As a starting point, the Court concludes that the language used in the job instruction sheet ("Black rubber cut resistant gloves are generally available in the state shop for recyclers.") did not impose an absolute duty on the State to have this equipment available at all times, nor does it oblige inmates who are assigned to the job to wear the protective gloves. "Negligence is essentially defined as the breach of the duty to conform to a standard of conduct for the protection of others against unreasonable risks of harm" (
Kandrach v State of New York,
188 AD2d 910, supra). As indicated, the State did not mandate that inmates engaged in recycling preparation use the heavier, cut resistant gloves, and in fact claimant had successfully, and safely, performed the job for several months. Nor was there any expert testimony to establish that the job cannot be performed safely without such gloves, so long as the worker himself uses reasonable care. In order for the State to be liable for his injuries, therefore, claimant must prove that his requests for the heavier gloves were unreasonably ignored or disregarded.

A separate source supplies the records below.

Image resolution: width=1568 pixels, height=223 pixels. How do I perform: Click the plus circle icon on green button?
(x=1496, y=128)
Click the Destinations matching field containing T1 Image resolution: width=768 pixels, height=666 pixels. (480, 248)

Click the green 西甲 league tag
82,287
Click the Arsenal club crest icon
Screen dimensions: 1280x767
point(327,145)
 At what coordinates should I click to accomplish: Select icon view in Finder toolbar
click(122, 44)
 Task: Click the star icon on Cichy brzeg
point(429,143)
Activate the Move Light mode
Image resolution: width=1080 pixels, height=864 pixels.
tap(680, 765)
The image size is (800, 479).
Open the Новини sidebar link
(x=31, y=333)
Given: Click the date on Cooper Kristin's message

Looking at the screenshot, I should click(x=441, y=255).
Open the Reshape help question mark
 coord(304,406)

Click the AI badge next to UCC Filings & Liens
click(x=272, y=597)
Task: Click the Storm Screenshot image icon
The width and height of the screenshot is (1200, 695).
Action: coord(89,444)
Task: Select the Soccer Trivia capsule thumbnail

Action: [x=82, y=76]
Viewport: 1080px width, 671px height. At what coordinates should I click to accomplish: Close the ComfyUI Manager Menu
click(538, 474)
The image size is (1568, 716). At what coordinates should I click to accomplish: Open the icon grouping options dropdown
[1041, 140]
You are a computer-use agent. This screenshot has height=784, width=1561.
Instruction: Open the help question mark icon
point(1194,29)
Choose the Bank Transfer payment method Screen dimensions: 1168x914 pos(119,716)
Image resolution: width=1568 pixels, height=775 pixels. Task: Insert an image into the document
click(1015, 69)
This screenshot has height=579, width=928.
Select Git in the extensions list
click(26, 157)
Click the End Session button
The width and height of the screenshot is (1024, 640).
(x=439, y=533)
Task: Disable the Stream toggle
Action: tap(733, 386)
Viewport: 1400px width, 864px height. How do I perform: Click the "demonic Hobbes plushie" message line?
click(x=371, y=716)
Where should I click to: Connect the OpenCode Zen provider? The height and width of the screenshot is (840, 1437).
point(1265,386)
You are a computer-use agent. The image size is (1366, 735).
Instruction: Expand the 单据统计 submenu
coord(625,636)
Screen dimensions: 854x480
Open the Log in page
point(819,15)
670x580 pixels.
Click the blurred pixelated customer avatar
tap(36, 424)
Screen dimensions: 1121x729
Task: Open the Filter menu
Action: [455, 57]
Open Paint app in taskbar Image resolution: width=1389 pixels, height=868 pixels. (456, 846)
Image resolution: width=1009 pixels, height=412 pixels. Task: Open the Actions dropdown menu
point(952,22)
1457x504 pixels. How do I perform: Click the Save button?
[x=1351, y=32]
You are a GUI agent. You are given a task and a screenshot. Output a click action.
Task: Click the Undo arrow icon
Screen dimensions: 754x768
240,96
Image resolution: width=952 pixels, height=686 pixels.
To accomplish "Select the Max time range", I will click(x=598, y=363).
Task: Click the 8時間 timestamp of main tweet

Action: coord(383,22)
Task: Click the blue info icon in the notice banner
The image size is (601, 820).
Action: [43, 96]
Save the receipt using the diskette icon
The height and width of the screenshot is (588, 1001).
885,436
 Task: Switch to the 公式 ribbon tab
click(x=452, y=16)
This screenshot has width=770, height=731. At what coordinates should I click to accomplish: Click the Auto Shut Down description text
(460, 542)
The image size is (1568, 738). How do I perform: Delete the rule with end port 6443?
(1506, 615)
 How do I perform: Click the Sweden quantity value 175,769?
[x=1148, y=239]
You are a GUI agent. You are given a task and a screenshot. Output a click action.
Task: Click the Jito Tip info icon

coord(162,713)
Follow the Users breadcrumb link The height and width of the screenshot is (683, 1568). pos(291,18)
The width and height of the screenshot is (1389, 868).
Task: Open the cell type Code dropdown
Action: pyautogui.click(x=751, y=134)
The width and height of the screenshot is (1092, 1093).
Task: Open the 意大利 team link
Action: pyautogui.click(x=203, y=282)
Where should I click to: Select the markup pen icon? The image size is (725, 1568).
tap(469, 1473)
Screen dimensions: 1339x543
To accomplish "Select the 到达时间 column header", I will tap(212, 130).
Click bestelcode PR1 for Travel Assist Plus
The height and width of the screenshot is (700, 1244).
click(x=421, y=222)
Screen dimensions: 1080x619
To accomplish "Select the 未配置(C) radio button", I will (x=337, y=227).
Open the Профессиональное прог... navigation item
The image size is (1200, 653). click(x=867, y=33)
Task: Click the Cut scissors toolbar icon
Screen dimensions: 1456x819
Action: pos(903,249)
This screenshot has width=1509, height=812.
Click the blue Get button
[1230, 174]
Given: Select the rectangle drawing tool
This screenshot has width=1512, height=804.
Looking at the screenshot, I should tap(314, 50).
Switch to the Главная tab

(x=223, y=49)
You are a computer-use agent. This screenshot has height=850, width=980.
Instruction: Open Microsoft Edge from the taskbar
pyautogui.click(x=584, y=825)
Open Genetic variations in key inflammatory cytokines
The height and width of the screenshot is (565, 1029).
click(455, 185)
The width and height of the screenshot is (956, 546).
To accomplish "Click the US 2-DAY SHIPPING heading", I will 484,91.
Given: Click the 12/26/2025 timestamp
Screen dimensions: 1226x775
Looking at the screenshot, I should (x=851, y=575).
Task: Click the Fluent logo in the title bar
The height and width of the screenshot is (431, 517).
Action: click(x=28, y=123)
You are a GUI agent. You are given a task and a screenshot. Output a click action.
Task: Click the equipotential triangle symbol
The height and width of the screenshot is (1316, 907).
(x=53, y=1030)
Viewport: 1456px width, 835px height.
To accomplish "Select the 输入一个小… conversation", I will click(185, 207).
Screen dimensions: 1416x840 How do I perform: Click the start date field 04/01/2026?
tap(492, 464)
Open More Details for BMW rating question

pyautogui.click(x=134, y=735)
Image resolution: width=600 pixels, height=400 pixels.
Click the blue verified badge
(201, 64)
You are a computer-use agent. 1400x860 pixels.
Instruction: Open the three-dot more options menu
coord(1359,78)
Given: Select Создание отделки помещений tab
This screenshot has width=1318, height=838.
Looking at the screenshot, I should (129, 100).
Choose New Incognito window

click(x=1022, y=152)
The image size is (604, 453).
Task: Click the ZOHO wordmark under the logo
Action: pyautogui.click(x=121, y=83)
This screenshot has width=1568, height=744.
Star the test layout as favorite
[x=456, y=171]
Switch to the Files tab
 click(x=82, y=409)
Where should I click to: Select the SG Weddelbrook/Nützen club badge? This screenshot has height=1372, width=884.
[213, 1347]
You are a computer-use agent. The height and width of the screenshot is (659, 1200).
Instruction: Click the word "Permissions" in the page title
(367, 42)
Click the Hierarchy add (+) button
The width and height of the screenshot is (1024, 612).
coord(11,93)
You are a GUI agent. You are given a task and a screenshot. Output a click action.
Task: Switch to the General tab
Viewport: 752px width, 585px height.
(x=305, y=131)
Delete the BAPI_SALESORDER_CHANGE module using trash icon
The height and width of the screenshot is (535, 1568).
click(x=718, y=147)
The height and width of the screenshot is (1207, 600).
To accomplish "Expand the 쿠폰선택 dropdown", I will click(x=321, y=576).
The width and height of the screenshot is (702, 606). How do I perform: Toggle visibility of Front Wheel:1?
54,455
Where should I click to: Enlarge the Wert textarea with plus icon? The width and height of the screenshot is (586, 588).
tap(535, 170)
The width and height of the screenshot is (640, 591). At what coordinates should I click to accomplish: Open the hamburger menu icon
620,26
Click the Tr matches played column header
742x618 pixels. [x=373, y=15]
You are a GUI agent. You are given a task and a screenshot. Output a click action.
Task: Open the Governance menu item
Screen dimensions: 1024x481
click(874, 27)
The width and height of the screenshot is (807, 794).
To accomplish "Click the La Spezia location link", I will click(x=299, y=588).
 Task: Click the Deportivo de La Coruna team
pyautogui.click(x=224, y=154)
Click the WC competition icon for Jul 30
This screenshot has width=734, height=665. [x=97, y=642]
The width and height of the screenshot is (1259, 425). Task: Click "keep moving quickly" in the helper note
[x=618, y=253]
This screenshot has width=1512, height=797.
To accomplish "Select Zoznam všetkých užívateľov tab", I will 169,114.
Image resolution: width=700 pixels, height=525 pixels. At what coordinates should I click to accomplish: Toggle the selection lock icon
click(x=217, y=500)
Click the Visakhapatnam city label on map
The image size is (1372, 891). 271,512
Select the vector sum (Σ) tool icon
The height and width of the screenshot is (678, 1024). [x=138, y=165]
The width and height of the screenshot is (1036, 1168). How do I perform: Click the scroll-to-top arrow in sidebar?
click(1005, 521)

It is undisputed that claimant did not ask Correction Officer Columbe for a pair of the cut resistant gloves on the night in question, and the Court credits the testimony of Correction Officer Columbe that if such a request had been made, the gloves would have been provided. Weighing evidence and assessing the veracity of conflicting testimony is a responsibility of the Court, as finder of fact (
Vizzini v State of New York, 278 AD2d 562; Colangione v State of New York, 187 AD2d 844; see Savio v State of New York, 268 AD2d 907, lv denied 95 NY2d 758). Officer Columbe appeared to be fully familiar with the equipment and confident that he could secure it, and claimant himself acknowledged that he frequently saw other inmates wearing the gloves in question, further suggesting that they were available, at least to be borrowed, within the facility. It is questionable whether the "few" requests that claimant asserts he made were sufficient to impose a duty on the State to promptly provide them, and in any event, there was simply no corroboration of claimant's testimony that he had made such requests. The officers who could have confirmed that fact were not called to testify by claimant's counsel, and there was no reason given for this lack of testimony.
Finally, the Court rejects claimant's argument that he was unable to take any further steps toward obtaining the cut resistant gloves because he could be disciplined. There is no doubt that, as both claimant and Officer Columbe testified, disciplinary proceedings could and probably would be commenced if claimant refused to carry out the duties of his job. On the other hand, there were many steps that claimant could have taken, short of refusing to work, if he were making a serious effort to obtain the cut resistant gloves. These include making more than "a few" requests, making written requests, or objecting in writing to the absence of the safety equipment that the facility's own procedures stated should be available.

Claimant has failed to prove, by a preponderance of the credible evidence, that the State is liable for the injury he suffered on May 25, 1997. The Chief Clerk is directed to enter judgment dismissing the claim.

Let judgment be entered accordingly.